3. Unterstütze den Athleten Ängste zu überwinden und Selbstvertrauen aufzubauen
Die zwei häufigsten Ängste bei den Sportlern im Return to Sport Prozess sind die Angst vor einer Wiederverletzung und die, nicht mehr so erfolgreich zu sein wie vorher. Mit kleinen, immer schwieriger werdenden physischen Aufgaben kannst du dem Athleten dabei helfen, dass er wieder Vertrauen in die Belastbarkeit seines Körpers aufbaut. Diese sollten immer im schmerzfreien Bereich durchführbar sein. Nach und nach sollten alle Fähigkeiten, die er in seinem Sport benötigt aufgebaut werden. Dokumentierst du diesen Fortschritt, so kann er schwarz auf weiß nachlesen, dass er die Voraussetzungen erfüllt. Dies hilft ihm seine Ängste abzubauen.

 

4. Zeige dem Athleten Vorbilder auf
Eine tolle Möglichkeit den Sportler zu unterstützen ist es, ihm eine Art Mentor zur Verfügung zu stellen. Dies ist ein ehemaliger verletzter Sportler, der eine ähnliche Situation bereits gemeistert hat und für einen Austausch ansprechbar ist. „Sehen hilft zu glauben“. Wenn der Athlet sieht, dass es möglich ist, so weiß er, dass auch er es schaffen kann.

 

5. Sprich über die Motivation.
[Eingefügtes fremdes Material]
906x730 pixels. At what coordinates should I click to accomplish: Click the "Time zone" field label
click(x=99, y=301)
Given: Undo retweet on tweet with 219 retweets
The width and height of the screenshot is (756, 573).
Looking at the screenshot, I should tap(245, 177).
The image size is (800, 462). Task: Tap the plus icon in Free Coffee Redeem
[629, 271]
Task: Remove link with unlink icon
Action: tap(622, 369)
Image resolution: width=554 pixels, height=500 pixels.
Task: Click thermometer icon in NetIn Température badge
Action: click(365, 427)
Warum will der Sportler zurück in den Sport?
Eine Auseinandersetzung mit diesem Thema kann einige nicht präsente Prozesse aufdecken. Nicht jeder Sportler will aus Eigenmotivation wieder zurück in den Sport. Manche sind extrinsisch motiviert durch Sponsoren, Trainer oder Ähnlichem. Dies kann Auswirkung auf den Heilungsverlauf haben, denn in solchen Fällen besteht häufig auch eine Art Krankheitsgewinn. Egal wozu der Sportler sich entscheidet, er sollte sich der Entscheidung bewusst sein, warum er das tut, was er gerade tut.

 

6. Helfe dem Athleten autonom zu werden
Bestärke den Sportler darin, dass letztendlich er entscheiden darf, wann er wie weit in seinem Return to Sport Prozess geht. Er hat die Verantwortung für sein Leben und sollte seine Entscheidungen so treffen, dass er damit gut schlafen kann.

 

7. Ermutige den Athleten soziale Kontakte und Beziehungen aufrecht zu erhalten
In Kontakt mit dem Team zu bleiben hilft dem Athleten dabei, sich zugehörig zu fühlen. Vielleicht kann er aus seiner Position sogar Aufgaben innerhalb des Teams übernehmen (z.B. organisatorisch).